I almost painted but decided to keep it white to match with the stem and lefty clamps both also white. I'll see how it looks later! Thanks


----------



## andrepsz (Jan 28, 2013)

With sun light:


----------



## andrepsz (Jan 28, 2013)

FYI
Standard rear shifting cable after cut:









Power cordz uncut:









Hope this works! Any feedback from powercordZ users on rear?


----------



## phlegm (Jul 13, 2006)

andrepsz said:


> With sun light:


Now you're just showing off that you have sunshine - and what's that green stuff? Grass, actual grass? Haven't seen that for months in Canada.

Officially hate this thread now.


----------



## andrepsz (Jan 28, 2013)

*69er Scott Spark <20lbs*



phlegm said:


> Now you're just showing off that you have sunshine - and what's that green stuff? Grass, actual grass? Haven't seen that for months in Canada.
> 
> Officially hate this thread now.


Fake grass...your are funny!


----------



## andrepsz (Jan 28, 2013)

*69er Scott Spark <21lbs*

Internal cable routing done for both rear der. and brake


----------



## andrepsz (Jan 28, 2013)

*69er Scott Spark <21lbs*

Finished! 18.9lbs









to sand down BB to fit swork crank
















Carbon stem cap doing its trick 








Running shifting and brake cable internally...much cleaner look


----------



## phlegm (Jul 13, 2006)

Some great innovations along the way. Scary thought re sanding down the BB area as there's no going back.

BTW, you really have to clean those tires prior to taking a final "glamour shot" of the build. 

Thx for a fun topic.


----------



## andrepsz (Jan 28, 2013)

Why going back? lol

It was indeed scary to do it because I never tried this before, but I'm sure there is a way to go back since the difference now is only 1.5mm from before...just need to add spacers.

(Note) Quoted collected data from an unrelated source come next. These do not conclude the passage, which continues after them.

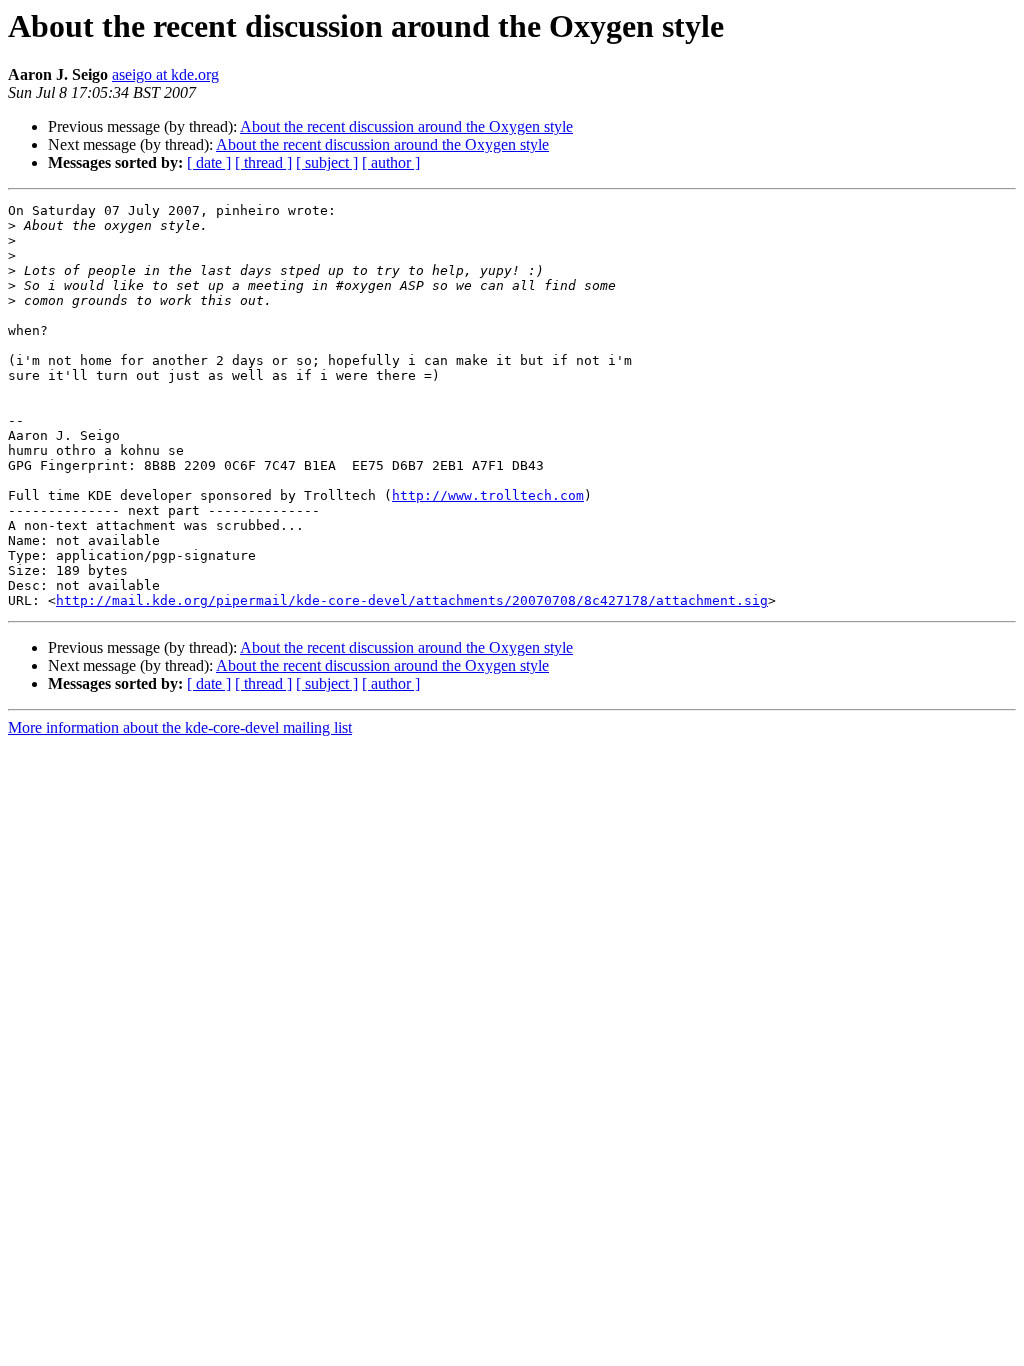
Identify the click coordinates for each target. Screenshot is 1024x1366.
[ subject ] (327, 162)
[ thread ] (263, 162)
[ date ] (209, 162)
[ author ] (391, 162)
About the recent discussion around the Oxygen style (406, 126)
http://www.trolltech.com (488, 495)
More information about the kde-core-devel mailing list (180, 727)
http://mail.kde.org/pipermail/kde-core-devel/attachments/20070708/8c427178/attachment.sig (412, 600)
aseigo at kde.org (165, 74)
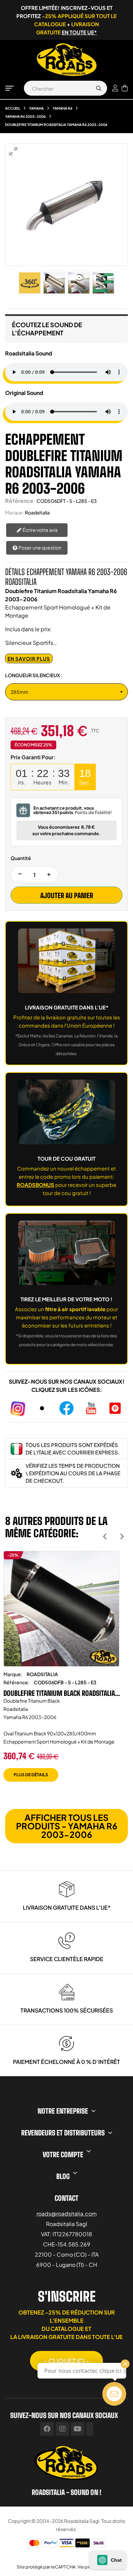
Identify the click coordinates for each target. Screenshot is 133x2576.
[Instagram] (62, 2429)
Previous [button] (105, 1536)
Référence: (16, 1682)
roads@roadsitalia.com (66, 2213)
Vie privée (87, 2567)
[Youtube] (78, 2429)
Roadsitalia (37, 512)
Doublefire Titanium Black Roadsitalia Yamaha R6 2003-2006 (59, 1693)
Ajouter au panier (66, 895)
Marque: (14, 512)
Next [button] (122, 1536)
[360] (30, 283)
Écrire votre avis (40, 530)
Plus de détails (31, 1774)
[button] (66, 2361)
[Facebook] (47, 2429)
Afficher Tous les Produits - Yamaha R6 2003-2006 (66, 1826)
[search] (98, 88)
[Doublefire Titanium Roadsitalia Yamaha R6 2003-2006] (54, 283)
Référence (19, 500)
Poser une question (39, 547)
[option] (61, 1671)
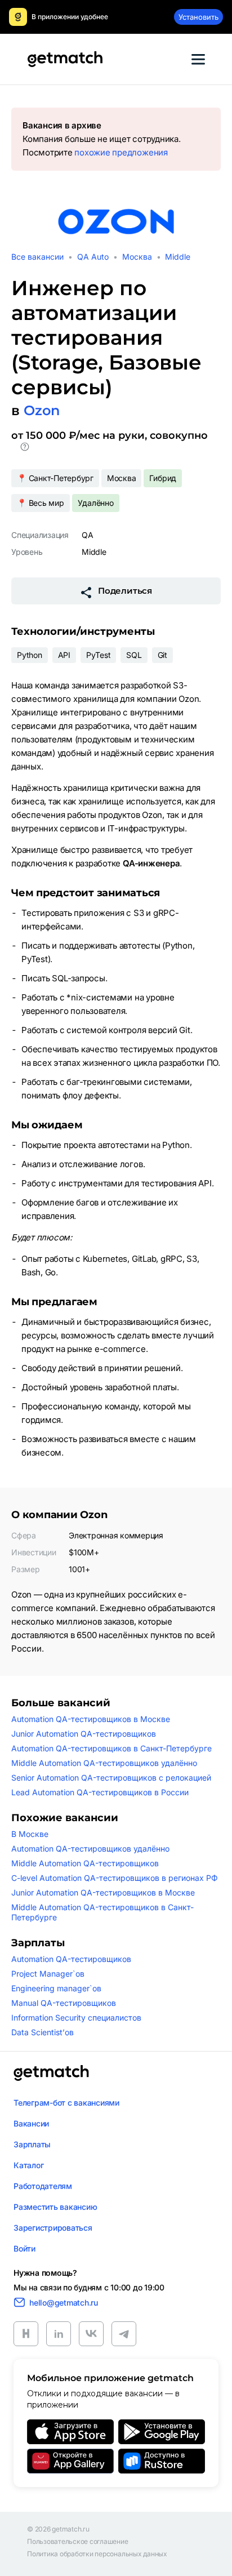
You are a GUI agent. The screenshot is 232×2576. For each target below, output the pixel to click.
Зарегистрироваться (53, 2227)
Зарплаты (32, 2144)
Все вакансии (37, 256)
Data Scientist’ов (42, 2032)
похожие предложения (120, 152)
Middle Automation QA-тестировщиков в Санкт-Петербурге (102, 1912)
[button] (24, 449)
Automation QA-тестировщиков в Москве (90, 1719)
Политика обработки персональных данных (97, 2554)
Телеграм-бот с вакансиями (66, 2102)
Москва (137, 256)
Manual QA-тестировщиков (63, 2003)
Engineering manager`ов (56, 1988)
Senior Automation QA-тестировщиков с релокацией (111, 1777)
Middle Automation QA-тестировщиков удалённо (104, 1763)
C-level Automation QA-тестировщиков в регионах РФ (114, 1878)
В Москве (29, 1834)
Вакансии (31, 2123)
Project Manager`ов (47, 1973)
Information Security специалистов (76, 2017)
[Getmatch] (64, 59)
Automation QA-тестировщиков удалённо (90, 1848)
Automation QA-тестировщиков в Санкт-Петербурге (111, 1748)
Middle (177, 256)
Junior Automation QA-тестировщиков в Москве (103, 1892)
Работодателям (43, 2186)
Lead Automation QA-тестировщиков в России (100, 1792)
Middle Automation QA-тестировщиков (85, 1863)
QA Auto (93, 256)
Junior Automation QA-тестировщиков (83, 1733)
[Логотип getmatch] (51, 2073)
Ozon (42, 410)
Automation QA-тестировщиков (71, 1959)
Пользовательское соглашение (77, 2542)
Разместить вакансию (55, 2207)
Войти (24, 2248)
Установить (198, 16)
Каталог (28, 2165)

I keep thinking to myself that there is actually no sense on BB92, its a huge lack of options when looking for cranks out there. Now this frame can go with a lot more of them!

Bright side...I liked my new tool...probably not using to sand down any other frames but here is the solution anyways.

I'll take better pics!


----------



## TigWorld (Feb 8, 2010)

Excellent. That BB mod / sanding tool is excellent.


----------



## andrepsz (Jan 28, 2013)

Awesome first ride after modification. First major difference was the rear shock, for better! 
Crank installation was an absolute success and the drop stop chainring is working like a charm, no chain drops at all. About 300g was shaved on this process, and much cleaner look with internal cable routing and frame look. Like it!


----------



## andrepsz (Jan 28, 2013)

Wait what?!









Decided to try this because I still like the lever feature on seatclamps..

Original washer used on spark frames to secure cable and work with bottle cage... since it's no longer needed now is pairing with a front wheel quick release lever left over (because a have the lefty). Perfect combo since the washer has a concave face, fully working and holding seatpost well and strong.

















21g is actually lighter then a 38mm X-Clamp QR EVO 38...and I'm still using a M5 stainless steel rod, with a Ti rod would go under 20g for sure!


----------



## andrepsz (Jan 28, 2013)

8650g with comfort rolling on 2.25/2.40 tire, bottle cage and CPU.


----------



## andrepsz (Jan 28, 2013)

Second attempt to run a 29er/front on this bike but this time with a more 'proper' geometry. The first time (you can see in the beginning of this thread) I didn't do anything to compensate the taller front, wish was somehow 'not perfect' specially going uphill weeling sometimes.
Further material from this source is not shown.